Even as one devours pages of this book for the unfolding of a brilliant story of the king remembered till this date as the ten-headed demon — ten-headed for the super intelligence that he was possessed with — one cannot help but see the absolute disconnect this narrative has with what is known about Sri Lanka today. Looking from afar, the popular imagery about the island comprises decades of bloody civil war that lasted from 1983 to 2009, the most recent and ongoing economic crisis that began in 2019, and the cricket World Cup victory in 1996 under the legend Arjuna Ranatunga — all monumental events in the midst of which the lost kingdom of Ravana doesn’t seem to find a place. But at the same time, reclaiming a glorious, yet disregarded ancient history of the island nation could help heal some fault lines in modern Sri Lanka, the author feels. She says, “If the history of the foundation of our people, the three ancient races [the Yaka, Rakusa and the Naga] that coexisted and intermarried, becomes a more accepted narrative — even an official narrative — then our commonalities will override our differences, and it will be easier to seal the cracks.”

As I wind down to the final pages of the book, my original question about Ravana remains.

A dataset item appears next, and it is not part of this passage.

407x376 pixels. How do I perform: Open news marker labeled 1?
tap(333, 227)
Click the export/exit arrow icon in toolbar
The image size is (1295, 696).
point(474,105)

Why do we know so little about his historicity? Jayewardene explains: “I think that despite his devotion to Lord Shiva and all the good he may have done for his people, ultimately, he was the loser. The winner’s narrative always supersedes — that it seems, is a core characteristic of human nature, unchanged despite the millennia, civilizations and technologies since. The Lanka that was left behind by Lord Rama’s triumphant army, was probably too broken to compile a cohesive story... This was followed by the arrival of Prince Vijaya and the building of a Sinhala race, then the European colonisation and each with their own narrative. Perhaps there never was time for recovery and reflection on the kingdom of the Yaka.”

This answer, the classification of Ravana as a loser, perhaps provides an answer not just to his missing history but also to the several missing histories that are waiting to be discovered, because the narrative always remained, and will always remain in the hands of the winner.